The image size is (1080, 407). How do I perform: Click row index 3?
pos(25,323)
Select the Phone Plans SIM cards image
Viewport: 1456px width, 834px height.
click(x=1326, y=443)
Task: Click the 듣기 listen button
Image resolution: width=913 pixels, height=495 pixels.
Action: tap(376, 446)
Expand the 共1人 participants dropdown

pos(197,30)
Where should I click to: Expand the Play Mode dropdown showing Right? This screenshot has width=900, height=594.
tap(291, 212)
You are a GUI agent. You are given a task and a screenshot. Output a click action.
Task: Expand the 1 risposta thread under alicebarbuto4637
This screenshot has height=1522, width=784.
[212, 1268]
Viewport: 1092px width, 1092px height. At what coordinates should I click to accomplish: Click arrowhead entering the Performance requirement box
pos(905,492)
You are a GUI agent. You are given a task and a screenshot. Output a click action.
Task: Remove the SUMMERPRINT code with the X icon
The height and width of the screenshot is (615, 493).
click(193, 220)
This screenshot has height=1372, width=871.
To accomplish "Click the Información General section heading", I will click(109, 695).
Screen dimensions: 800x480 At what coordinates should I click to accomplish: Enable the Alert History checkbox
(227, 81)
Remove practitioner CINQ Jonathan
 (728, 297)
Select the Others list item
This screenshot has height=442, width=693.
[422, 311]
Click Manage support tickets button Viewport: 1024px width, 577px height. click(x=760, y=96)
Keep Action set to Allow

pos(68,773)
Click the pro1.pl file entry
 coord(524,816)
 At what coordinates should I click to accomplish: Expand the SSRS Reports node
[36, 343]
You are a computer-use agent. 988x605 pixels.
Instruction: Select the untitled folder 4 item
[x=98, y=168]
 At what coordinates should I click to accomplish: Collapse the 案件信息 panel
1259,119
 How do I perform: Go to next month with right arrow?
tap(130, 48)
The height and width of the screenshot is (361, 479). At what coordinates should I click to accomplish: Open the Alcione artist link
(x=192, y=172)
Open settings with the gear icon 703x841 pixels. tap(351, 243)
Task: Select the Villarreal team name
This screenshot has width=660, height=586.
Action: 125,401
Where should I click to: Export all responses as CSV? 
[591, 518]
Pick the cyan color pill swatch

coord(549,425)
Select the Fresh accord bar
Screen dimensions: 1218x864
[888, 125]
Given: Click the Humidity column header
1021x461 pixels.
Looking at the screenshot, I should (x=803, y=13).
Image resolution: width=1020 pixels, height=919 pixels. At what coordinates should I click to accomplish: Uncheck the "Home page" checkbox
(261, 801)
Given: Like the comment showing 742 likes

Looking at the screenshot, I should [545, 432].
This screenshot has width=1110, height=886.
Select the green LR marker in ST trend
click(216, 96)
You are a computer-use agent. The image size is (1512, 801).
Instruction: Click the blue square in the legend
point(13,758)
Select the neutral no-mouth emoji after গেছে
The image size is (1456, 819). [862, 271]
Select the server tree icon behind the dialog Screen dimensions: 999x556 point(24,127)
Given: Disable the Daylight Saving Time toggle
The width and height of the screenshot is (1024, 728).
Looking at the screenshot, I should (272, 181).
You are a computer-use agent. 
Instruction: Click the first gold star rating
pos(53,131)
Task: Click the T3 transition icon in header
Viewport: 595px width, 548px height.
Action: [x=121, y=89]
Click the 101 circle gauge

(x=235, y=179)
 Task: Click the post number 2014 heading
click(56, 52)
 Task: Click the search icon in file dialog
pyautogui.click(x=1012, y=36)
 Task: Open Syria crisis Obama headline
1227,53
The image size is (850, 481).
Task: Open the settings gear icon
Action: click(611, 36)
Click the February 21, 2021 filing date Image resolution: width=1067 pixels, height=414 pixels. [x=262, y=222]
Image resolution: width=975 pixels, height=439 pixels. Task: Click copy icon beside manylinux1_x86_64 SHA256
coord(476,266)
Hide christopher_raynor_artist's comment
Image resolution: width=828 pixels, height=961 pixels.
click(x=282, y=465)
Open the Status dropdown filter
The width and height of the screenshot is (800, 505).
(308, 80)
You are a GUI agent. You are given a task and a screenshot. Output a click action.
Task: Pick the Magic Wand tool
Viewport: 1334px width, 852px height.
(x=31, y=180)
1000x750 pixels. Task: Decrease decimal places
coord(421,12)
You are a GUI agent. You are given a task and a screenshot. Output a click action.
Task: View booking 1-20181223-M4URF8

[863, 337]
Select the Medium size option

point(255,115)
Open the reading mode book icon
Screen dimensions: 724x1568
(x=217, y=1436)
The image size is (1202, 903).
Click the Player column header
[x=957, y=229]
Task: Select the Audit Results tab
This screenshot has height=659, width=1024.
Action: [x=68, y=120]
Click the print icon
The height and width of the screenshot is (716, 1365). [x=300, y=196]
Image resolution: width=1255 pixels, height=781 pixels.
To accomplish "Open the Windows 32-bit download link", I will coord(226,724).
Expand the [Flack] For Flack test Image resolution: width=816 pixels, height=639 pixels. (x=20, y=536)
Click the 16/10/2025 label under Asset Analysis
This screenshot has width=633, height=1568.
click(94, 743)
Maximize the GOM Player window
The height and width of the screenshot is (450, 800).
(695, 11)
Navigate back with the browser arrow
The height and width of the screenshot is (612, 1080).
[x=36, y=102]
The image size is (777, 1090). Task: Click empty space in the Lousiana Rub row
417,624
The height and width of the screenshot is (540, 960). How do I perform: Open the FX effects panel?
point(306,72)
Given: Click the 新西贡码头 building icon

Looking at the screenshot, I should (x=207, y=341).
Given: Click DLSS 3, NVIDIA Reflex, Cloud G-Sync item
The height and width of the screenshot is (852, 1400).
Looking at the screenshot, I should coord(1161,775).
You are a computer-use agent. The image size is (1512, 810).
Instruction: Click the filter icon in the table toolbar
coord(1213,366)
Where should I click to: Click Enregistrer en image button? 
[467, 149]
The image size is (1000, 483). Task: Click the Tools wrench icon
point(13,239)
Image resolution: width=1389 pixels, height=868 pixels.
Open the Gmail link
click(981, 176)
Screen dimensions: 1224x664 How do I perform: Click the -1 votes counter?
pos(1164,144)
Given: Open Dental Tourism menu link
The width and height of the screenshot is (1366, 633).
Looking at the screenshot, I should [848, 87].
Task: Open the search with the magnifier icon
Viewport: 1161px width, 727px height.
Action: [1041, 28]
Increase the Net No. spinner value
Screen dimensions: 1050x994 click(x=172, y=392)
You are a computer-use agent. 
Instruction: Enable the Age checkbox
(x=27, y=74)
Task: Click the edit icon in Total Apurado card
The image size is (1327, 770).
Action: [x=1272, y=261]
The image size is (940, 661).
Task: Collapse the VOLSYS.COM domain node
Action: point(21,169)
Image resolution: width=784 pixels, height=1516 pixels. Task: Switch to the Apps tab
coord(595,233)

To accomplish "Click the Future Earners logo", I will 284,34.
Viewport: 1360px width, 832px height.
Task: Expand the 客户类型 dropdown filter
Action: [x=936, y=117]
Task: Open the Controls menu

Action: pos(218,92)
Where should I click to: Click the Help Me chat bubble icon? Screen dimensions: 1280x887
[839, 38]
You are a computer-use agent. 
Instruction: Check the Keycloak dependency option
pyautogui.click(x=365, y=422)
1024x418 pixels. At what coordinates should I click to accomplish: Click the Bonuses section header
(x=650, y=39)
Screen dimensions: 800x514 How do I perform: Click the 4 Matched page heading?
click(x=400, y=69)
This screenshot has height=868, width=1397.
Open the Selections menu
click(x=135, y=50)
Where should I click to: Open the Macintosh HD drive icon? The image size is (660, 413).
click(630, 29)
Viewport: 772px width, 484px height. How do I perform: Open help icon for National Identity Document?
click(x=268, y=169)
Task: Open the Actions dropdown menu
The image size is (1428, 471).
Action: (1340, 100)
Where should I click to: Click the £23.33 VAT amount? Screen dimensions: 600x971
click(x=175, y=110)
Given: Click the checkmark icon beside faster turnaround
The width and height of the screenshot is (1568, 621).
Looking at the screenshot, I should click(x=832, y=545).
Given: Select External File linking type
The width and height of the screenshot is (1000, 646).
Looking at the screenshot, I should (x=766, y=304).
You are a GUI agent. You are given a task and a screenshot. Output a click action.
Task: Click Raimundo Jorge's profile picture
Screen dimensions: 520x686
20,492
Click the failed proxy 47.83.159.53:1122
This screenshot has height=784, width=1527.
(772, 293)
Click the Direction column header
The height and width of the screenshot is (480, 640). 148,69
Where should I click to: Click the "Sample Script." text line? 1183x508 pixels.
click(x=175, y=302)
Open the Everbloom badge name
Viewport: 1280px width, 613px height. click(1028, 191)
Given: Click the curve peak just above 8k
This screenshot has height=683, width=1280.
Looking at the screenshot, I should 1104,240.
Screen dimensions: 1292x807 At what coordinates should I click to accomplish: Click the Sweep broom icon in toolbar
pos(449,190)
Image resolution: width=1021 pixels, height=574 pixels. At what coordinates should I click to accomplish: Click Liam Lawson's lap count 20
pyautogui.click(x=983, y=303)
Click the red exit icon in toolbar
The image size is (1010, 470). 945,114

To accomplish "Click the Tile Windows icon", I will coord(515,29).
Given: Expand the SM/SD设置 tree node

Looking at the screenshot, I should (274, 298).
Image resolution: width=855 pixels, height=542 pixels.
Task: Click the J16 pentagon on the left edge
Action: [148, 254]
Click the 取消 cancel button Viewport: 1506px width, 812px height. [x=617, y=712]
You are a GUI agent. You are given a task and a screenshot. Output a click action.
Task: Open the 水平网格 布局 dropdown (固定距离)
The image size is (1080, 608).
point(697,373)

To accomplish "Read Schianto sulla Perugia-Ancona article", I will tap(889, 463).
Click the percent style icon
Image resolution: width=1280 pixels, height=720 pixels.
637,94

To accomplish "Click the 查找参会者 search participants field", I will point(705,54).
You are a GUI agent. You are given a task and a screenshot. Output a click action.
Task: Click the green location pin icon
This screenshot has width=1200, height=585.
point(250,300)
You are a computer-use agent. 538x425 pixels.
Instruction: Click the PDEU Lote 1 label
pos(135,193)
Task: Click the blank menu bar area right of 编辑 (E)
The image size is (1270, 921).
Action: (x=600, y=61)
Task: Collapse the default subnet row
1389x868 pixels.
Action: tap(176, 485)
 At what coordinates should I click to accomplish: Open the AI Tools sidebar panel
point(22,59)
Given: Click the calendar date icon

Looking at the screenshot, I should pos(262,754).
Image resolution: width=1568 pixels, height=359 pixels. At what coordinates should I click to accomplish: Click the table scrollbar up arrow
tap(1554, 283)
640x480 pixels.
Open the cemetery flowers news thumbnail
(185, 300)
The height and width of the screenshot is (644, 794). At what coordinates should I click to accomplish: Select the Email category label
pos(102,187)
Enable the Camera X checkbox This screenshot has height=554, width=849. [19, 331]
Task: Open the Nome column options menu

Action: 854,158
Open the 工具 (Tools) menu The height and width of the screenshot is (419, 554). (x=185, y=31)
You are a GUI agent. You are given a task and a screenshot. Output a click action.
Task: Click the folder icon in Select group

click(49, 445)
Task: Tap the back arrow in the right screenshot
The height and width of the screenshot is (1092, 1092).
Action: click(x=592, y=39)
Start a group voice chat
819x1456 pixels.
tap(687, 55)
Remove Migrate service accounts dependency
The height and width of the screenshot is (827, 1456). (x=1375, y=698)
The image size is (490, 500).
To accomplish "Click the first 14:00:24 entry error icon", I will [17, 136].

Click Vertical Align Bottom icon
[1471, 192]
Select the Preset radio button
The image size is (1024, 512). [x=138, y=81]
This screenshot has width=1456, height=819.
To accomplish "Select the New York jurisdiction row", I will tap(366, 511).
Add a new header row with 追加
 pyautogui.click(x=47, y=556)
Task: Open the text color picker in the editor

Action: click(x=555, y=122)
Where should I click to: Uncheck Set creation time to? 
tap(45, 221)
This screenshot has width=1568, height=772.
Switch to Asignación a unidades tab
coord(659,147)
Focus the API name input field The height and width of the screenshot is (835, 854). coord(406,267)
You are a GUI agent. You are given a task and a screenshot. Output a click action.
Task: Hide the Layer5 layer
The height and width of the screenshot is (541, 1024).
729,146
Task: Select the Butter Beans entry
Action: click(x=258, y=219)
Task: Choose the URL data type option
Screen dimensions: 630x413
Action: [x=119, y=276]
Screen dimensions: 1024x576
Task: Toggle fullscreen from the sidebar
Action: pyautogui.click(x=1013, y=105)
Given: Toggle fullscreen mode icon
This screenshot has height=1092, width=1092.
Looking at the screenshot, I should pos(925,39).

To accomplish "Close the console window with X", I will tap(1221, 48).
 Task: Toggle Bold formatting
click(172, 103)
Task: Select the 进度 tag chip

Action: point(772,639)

☆ ☆ ☆ ☆

Only the lines above starting at the one containing "You are a computer-use agent. The image size is (1512, 801)." and ending at the one containing "Click the February", both included, are to be returned, exactly as they read.

● Answer to the problem
You are a computer-use agent. The image size is (1512, 801).
Instruction: Click the blue square in the legend
point(13,758)
Select the neutral no-mouth emoji after গেছে
The image size is (1456, 819). [862, 271]
Select the server tree icon behind the dialog Screen dimensions: 999x556 point(24,127)
Given: Disable the Daylight Saving Time toggle
The width and height of the screenshot is (1024, 728).
Looking at the screenshot, I should (272, 181).
You are a computer-use agent. 
Instruction: Click the first gold star rating
pos(53,131)
Task: Click the T3 transition icon in header
Viewport: 595px width, 548px height.
Action: [x=121, y=89]
Click the 101 circle gauge

(x=235, y=179)
 Task: Click the post number 2014 heading
click(56, 52)
 Task: Click the search icon in file dialog
pyautogui.click(x=1012, y=36)
 Task: Open Syria crisis Obama headline
1227,53
The image size is (850, 481).
Task: Open the settings gear icon
Action: click(611, 36)
Click the February 21, 2021 filing date Image resolution: width=1067 pixels, height=414 pixels. [x=262, y=222]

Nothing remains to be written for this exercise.